Por um Punhado de Dólares (1964) foi, em vários sentidos, o verdadeiro começo de Leone. Era um western, o gênero que o fez famoso, e já trazia, de cara, todas as marcas que ele refinaria à perfeição nos trabalhos seguintes: a incrível habilidade para criar suspense, usando principalmente o truque de intercalar close-ups dramáticos com planos gerais, onde a vastidão da natureza contrasta com a mesquinhez humana; os diálogos secos, não raro hilários; a montagem impecável, que constrói verdadeiros tours de force nas sequências de ação; e a parceria com o grande compositor Ennio Morricone, que criou seus maiores scores para os filmes do italiano.

Punhado também lançou uma das grandes estrelas do cinema: Clint Eastwood, o imortal caubói/galã/diretor, que, na época com 33 anos, nunca havia feito um filme importante, e cogitava seriamente desistir da carreira.
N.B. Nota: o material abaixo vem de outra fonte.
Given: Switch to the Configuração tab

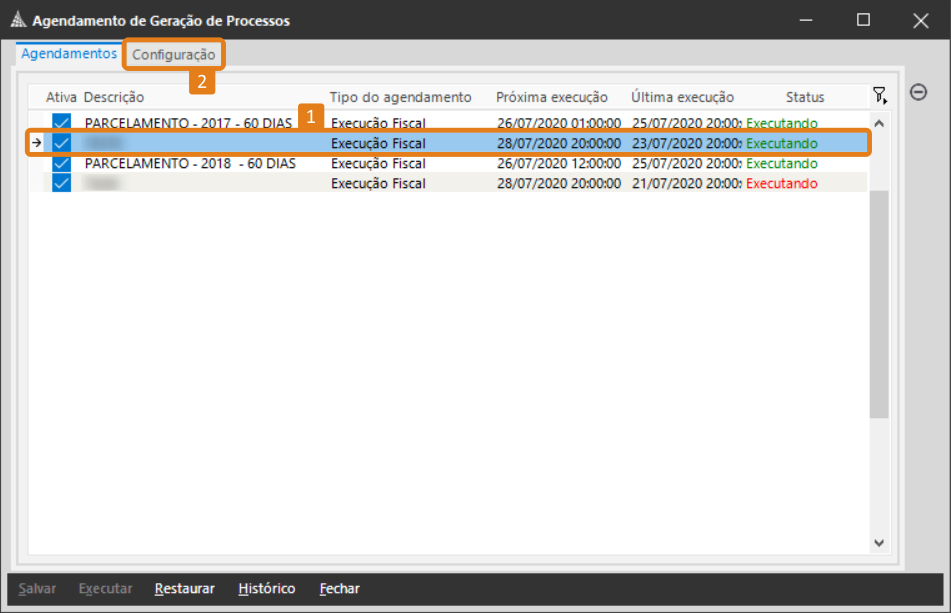Looking at the screenshot, I should pyautogui.click(x=174, y=55).
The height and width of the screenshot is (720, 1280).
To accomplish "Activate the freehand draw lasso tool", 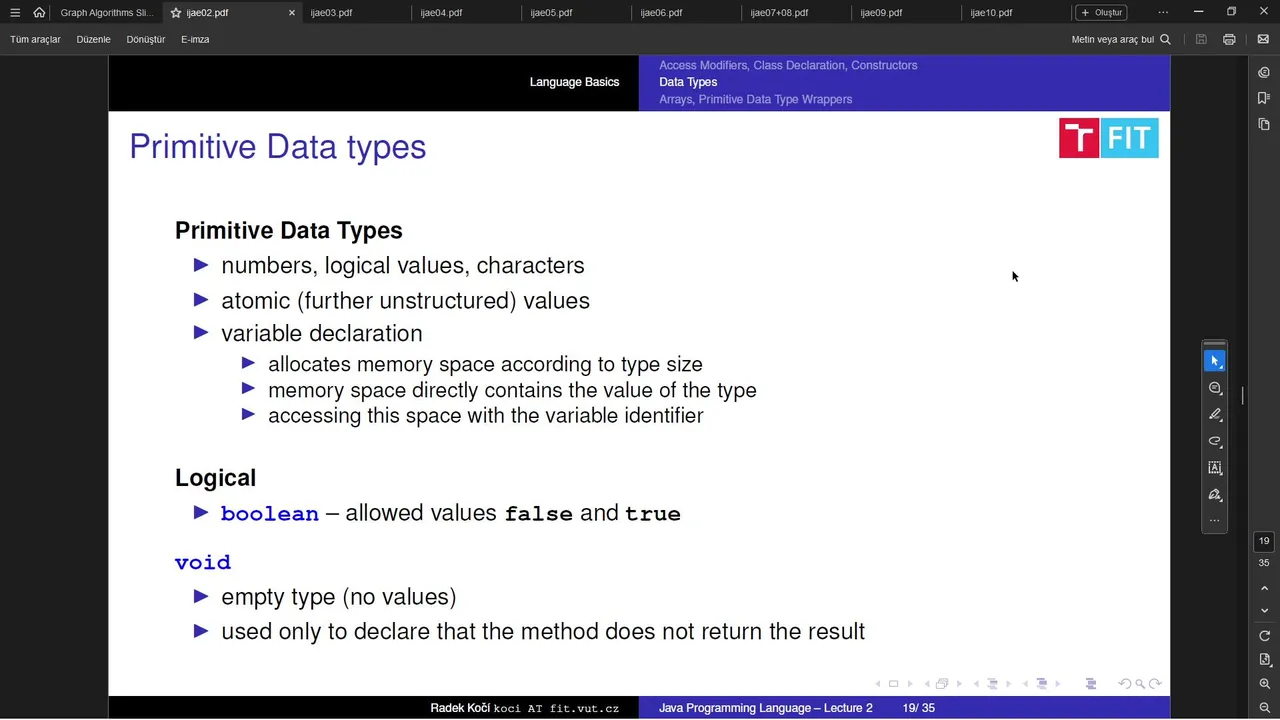I will click(1215, 441).
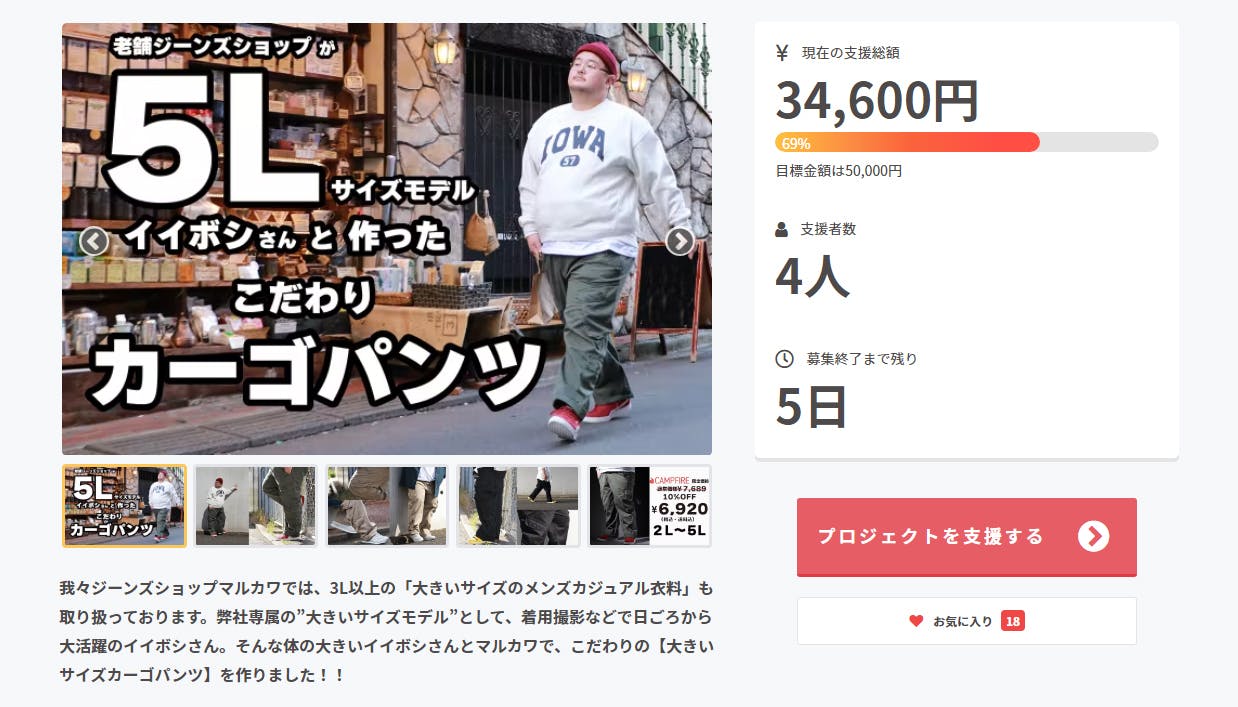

O filme foi um grande sucesso, e não só na Itália. Financiadores americanos ajudaram na segunda incursão de Leone pelo gênero, que ganhou o nome Por Uns Dólares a Mais (1965) – bastante honesto, convenhamos. Mas não se engane com o título: enquanto Punhado era um filme modesto, quase uma refilmagem de Yojimbo, de Kurosawa, a ponto de ter cenas literalmente copiadas do original japonês, em Dólares Leone finalmente mostra a que veio, com os diálogos mordazes característicos do diretor, a nova importância dada à música, e um duelo final que mostra a sua crescente sofisticação. Outro nome famoso se junta à trupe: Lee Van Cleef, que iria se notabilizar como vilão no filme seguinte do diretor, o melhor dos três ao lado de Eastwood, e – polêmica – talvez o maior western do cinema.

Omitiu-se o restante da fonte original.